#### Text

Bush is After Our Rights
by Marie Cocco for the Boulder Daily Camera (Colorado)
August 2, 2006
To turn our eyes momentarily from the terrifying war in the Middle East is to discover an ever-more ominous turn in the Bush administration's war on terror. Having been barred by the Supreme Court from treating foreign terrorism suspects as if they had few — or no — legal rights, the president's initial response is not to comply with the high court's finding that detainees must be treated under accepted standards of international law. In fact, the White House pushes to extend the ill treatment to American citizens.
That is, effectively, what the administration's draft of new rules for the military detention and trial of terrorism suspects would do. News and human rights organizations that have obtained the document, marked "deliberative draft — close hold," have criticized the way in which it would obliterate the Supreme Court's ruling. It seeks to have Congress write into law essentially the same procedures for military trials that the high court just said were illegal. That is, terrorism suspects still could be excluded from the courtroom, evidence could be withheld from the defense, and the Geneva Conventions — which the Supreme Court explicitly said must apply, would be circumvented. More chilling is that the draft makes clear that the president wishes to impose these conditions upon any American citizen he calls an "enemy combatant."
A copy of the draft made public by The Washington Post shows that, while an initial version anticipated military trials only for "alien" enemy combatants, the word "alien" is subsequently crossed out. Instead, the document refers time and again to "persons" who are detainees. A "person," under this draft, could be an American seized at a shopping mall, or in a suburban backyard. Here, then, is how the government could treat American citizens if this draft were to become law: A citizen could be designated an "enemy combatant" (a term the administration has never clearly defined) and held in a military prison. There, the citizen would have no right to a speedy trial. Any trials, the draft says, could occur "at any time without limitations."
Once the citizen is tried under rules that mock the constitutional protections he would receive in a federal court, or in a U.S. military court-martial, the outcome would mean little. An acquittal would not necessarily free the detainee. Neither would a sentence imposed, say, for two or three years and served in full. "An acquittal or conviction under this act does not preclude the United States, in accordance with the law of war, to detain enemy combatants until the cessation of hostilities as a means to prevent their return to the fight." Of course, "the fight" as defined in the draft is not necessarily an armed battle. People may be designated "enemy combatants" and subject to these rules if the president and the Pentagon believe they are now or were once "part of, or supporting" the Taliban, al-Qaeda or "associated forces." Support isn't defined. It could mean shouting "long live Osama!" while walking down Pennsylvania Avenue. All these powers are rightly the president's because he is commander in chief of the armed forces, according to the draft.
This is the precise argument the White House has tried, again and again, to get the Supreme Court to accept. It has failed. In two cases in which President Bush indeed did detain American citizens indefinitely and without charge, the courts derailed the effort. After the Supreme Court ruled against the administration two years ago in the case of Yaser Hamdi, the military released him and returned him to his family in Saudi Arabia. In a second case involving Jose Padilla, a citizen who was picked up at Chicago's O'Hare Airport, the government finally issued an indictment four years into his detainment — just as the Supreme Court was considering Padilla's case. The Bush administration now seeks from Congress an authorization for the blank check it once sought to give itself. If lawmakers hand him this, they will be handing over rights that Americans may never regain.

########
#### Data provided

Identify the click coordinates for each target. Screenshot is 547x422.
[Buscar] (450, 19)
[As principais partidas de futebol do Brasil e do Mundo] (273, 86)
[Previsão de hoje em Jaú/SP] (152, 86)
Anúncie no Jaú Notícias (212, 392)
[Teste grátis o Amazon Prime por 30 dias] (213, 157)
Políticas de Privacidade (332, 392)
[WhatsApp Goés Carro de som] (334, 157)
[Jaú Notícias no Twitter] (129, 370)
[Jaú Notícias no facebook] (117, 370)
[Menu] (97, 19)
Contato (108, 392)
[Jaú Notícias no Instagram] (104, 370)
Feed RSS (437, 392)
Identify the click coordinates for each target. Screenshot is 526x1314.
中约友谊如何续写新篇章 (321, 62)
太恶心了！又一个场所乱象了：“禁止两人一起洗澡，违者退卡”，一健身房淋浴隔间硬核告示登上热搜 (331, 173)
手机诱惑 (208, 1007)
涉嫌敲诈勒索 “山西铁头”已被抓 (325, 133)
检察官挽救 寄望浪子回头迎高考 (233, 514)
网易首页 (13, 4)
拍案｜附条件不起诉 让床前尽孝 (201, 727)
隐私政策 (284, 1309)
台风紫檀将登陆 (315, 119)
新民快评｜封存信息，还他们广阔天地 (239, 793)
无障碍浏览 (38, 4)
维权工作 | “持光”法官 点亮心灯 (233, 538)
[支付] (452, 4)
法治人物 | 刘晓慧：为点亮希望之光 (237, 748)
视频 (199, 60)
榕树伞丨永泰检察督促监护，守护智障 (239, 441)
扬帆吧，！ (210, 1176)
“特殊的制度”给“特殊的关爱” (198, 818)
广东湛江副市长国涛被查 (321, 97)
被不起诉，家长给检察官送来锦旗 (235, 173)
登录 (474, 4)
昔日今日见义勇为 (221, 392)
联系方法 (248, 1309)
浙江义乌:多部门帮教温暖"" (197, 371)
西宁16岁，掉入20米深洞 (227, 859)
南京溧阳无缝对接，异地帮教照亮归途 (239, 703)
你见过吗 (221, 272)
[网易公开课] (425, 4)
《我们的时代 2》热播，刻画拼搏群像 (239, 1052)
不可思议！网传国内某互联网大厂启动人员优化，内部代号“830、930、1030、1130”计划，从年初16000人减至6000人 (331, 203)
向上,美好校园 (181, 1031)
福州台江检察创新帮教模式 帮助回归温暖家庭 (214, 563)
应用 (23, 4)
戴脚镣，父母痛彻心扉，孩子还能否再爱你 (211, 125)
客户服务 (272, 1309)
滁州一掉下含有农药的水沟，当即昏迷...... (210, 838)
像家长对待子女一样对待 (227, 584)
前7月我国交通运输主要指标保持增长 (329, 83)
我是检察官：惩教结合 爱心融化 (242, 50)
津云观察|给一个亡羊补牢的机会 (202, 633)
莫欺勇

########

What is being asked:
According to the opinion piece about the detention draft, where was Jose Padilla picked up?

The output:
At Chicago's O'Hare Airport.